The intellisense documentation for AddDays() says it adds a day to the date, which it doesn't - it actually returns a date with a day added to it, so you have to write it like:
DateTime dt = DateTime.Now;
dt = dt.AddDays(1);
return dt; // tomorrow's date
This one has bitten me a number of times before, so I thought it would be useful to catalog the worst C# gotchas.

private int myVar;
public int MyVar
{
get { return MyVar; }
}
Blammo. Your app crashes with no stack trace. Happens all the time.
(Notice capital MyVar instead of lowercase myVar in the getter.)

Type.GetType
The one which I've seen bite lots of people is Type.GetType(string). They wonder why it works for types in their own assembly, and some types like System.String, but not System.Windows.Forms.Form. The answer is that it only looks in the current assembly and in mscorlib.
Anonymous methods
C# 2.0 introduced anonymous methods, leading to nasty situations like this:
using System;
using System.Threading;
class Test
{
static void Main()
{
for (int i=0; i < 10; i++)
{
ThreadStart ts = delegate { Console.WriteLine(i); };
new Thread(ts).Start();
}
}
}
What will that print out? Well, it entirely depends on the scheduling. It will print 10 numbers, but it probably won't print 0, 1, 2, 3, 4, 5, 6, 7, 8, 9 which is what you might expect. The problem is that it's the i variable which has been captured, not its value at the point of the creation of the delegate. This can be solved easily with an extra local variable of the right scope:
using System;
using System.Threading;
class Test
{
static void Main()
{
for (int i=0; i < 10; i++)
{
int copy = i;
ThreadStart ts = delegate { Console.WriteLine(copy); };
new Thread(ts).Start();
}
}
}
Deferred execution of iterator blocks
This "poor man's unit test" doesn't pass - why not?
using System;
using System.Collections.Generic;
using System.Diagnostics;
class Test
{
static IEnumerable<char> CapitalLetters(string input)
{
if (input == null)
{
throw new ArgumentNullException(input);
}
foreach (char c in input)
{
yield return char.ToUpper(c);
}
}
static void Main()
{
// Test that null input is handled correctly
try
{
CapitalLetters(null);
Console.WriteLine("An exception should have been thrown!");
}
catch (ArgumentNullException)
{
// Expected
}
}
}
The answer is that the code within the source of the CapitalLetters code doesn't get executed until the iterator's MoveNext() method is first called.
I've got some other oddities on my brainteasers page.
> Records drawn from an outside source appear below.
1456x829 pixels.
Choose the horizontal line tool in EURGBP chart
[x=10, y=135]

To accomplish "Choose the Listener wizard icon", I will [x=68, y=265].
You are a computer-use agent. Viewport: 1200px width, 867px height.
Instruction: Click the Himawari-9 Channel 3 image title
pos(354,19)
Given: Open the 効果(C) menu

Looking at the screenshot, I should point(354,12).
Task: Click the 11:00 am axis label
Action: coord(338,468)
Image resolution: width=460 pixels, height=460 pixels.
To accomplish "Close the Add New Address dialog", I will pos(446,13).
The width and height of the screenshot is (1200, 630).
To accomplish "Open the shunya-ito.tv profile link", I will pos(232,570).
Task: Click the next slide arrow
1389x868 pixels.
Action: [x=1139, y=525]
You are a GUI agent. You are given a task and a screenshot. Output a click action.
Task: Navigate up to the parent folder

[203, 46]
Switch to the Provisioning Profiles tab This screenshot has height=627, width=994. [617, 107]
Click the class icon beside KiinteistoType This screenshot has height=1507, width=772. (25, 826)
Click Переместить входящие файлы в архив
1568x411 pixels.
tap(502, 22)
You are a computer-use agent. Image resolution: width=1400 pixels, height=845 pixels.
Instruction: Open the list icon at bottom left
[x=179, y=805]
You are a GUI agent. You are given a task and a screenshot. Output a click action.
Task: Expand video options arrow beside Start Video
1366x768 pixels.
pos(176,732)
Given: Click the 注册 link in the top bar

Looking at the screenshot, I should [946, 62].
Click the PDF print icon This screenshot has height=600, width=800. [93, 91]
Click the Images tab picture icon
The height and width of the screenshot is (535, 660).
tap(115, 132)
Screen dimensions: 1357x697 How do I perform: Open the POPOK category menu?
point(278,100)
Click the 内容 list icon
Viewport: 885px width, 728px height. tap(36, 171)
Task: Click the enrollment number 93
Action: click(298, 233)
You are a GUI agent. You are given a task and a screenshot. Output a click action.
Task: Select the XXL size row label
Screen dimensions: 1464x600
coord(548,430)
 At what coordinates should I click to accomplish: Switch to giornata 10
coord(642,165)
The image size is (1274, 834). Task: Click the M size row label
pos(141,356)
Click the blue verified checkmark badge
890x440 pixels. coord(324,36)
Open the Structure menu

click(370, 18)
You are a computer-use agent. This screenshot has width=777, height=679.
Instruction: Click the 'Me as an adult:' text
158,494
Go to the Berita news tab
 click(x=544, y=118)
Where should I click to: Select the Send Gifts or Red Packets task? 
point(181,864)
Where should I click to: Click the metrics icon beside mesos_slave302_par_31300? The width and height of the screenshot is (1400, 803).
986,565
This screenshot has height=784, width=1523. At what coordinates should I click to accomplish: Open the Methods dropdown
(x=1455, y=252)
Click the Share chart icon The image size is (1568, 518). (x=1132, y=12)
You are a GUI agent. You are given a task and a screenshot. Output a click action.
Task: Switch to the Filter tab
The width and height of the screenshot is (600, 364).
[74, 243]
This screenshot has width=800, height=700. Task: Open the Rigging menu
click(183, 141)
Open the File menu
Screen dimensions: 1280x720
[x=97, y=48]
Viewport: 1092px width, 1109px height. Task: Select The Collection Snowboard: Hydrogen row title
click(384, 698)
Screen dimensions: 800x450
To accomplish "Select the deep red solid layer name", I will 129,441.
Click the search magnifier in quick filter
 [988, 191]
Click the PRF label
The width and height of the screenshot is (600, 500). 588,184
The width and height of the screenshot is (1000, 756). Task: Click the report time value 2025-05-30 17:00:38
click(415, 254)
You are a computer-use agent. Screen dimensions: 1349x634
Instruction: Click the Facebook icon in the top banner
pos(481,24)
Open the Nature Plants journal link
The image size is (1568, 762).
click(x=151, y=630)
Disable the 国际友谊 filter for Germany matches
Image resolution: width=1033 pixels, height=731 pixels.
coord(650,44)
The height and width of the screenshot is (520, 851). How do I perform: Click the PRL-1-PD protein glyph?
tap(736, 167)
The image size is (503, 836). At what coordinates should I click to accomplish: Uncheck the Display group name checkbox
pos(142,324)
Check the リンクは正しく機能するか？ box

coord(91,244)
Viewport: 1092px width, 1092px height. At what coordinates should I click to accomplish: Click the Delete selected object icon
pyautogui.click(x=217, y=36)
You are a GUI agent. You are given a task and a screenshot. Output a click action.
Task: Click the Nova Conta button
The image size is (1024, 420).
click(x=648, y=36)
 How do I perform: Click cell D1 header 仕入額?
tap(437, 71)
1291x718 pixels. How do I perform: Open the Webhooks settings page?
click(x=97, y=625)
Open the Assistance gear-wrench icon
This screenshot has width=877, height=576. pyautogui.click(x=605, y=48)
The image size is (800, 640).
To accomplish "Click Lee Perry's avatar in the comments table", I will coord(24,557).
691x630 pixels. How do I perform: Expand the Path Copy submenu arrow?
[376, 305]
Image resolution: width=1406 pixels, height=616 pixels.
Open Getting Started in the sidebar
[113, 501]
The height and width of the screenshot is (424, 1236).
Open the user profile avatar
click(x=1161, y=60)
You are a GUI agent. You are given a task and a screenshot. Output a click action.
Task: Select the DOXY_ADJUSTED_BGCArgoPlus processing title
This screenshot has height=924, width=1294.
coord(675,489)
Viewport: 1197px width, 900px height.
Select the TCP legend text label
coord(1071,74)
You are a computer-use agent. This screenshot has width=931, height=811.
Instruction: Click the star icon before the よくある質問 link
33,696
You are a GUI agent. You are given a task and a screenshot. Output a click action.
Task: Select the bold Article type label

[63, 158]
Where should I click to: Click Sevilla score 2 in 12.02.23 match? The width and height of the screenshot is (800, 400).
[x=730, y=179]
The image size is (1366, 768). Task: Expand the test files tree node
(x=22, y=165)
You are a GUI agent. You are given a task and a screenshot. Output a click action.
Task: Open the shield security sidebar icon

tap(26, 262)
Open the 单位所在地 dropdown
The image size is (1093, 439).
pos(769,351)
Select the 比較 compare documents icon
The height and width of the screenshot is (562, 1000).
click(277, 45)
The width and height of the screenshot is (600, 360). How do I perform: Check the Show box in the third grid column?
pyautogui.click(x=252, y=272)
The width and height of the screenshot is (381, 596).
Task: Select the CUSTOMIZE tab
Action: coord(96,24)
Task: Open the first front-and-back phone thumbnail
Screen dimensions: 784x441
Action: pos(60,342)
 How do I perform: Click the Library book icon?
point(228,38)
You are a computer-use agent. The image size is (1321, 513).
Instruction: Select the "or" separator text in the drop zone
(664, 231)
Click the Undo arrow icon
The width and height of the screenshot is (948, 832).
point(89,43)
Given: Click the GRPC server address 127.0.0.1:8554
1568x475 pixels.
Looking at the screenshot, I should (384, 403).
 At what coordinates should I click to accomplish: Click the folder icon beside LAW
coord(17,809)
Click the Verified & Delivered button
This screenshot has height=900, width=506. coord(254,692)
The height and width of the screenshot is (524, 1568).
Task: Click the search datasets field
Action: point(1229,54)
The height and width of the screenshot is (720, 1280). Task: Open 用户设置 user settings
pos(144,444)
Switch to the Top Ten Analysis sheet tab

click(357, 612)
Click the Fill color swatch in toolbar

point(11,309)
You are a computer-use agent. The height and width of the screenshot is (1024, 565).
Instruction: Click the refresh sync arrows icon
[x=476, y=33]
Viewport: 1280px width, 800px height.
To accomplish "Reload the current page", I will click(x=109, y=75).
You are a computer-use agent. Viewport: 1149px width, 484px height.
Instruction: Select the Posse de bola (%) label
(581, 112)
The Heisenberg Watch Window
This can bite you badly if you're doing load-on-demand stuff, like this:
private MyClass _myObj;
public MyClass MyObj {
get {
if (_myObj == null)
_myObj = CreateMyObj(); // some other code to create my object
return _myObj;
}
}
Now let's say you have some code elsewhere using this:
// blah
// blah
MyObj.DoStuff(); // Line 3
// blah
Now you want to debug your CreateMyObj() method. So you put a breakpoint on Line 3 above, with intention to step into the code. Just for good measure, you also put a breakpoint on the line above that says _myObj = CreateMyObj();, and even a breakpoint inside CreateMyObj() itself.
The code hits your breakpoint on Line 3. You step into the code. You expect to enter the conditional code, because _myObj is obviously null, right? Uh... so... why did it skip the condition and go straight to return _myObj?! You hover your mouse over _myObj... and indeed, it does have a value! How did THAT happen?!
The answer is that your IDE caused it to get a value, because you have a "watch" window open - especially the "Autos" watch window, which displays the values of all variables/properties relevant to the current or previous line of execution. When you hit your breakpoint on Line 3, the watch window decided that you would be interested to know the value of MyObj - so behind the scenes, ignoring any of your breakpoints, it went and calculated the value of MyObj for you - including the call to CreateMyObj() that sets the value of _myObj!
That's why I call this the Heisenberg Watch Window - you cannot observe the value without affecting it... :)
GOTCHA!
Edit - I feel #ChristianHayter's comment deserves inclusion in the main answer, because it looks like an effective workaround for this issue. So anytime you have a lazy-loaded property...
Decorate your property with [DebuggerBrowsable(DebuggerBrowsableState.Never)] or [DebuggerDisplay("<loaded on demand>")]. – Christian Hayter

Re-throwing exceptions
A gotcha that gets lots of new developers, is the re-throw exception semantics.
Lots of time I see code like the following
catch(Exception e)
{
// Do stuff
throw e;
}
The problem is that it wipes the stack trace and makes diagnosing issues much harder, cause you can not track where the exception originated.
The correct code is either the throw statement with no args:
catch(Exception)
{
throw;
}
Or wrapping the exception in another one, and using inner exception to get the original stack trace:
catch(Exception e)
{
// Do stuff
throw new MySpecialException(e);
}

Here's another time one that gets me:
static void PrintHowLong(DateTime a, DateTime b)
{
TimeSpan span = a - b;
Console.WriteLine(span.Seconds); // WRONG!
Console.WriteLine(span.TotalSeconds); // RIGHT!
}
TimeSpan.Seconds is the seconds portion of the timespan (2 minutes and 0 seconds has a seconds value of 0).
TimeSpan.TotalSeconds is the entire timespan measured in seconds (2 minutes has a total seconds value of 120).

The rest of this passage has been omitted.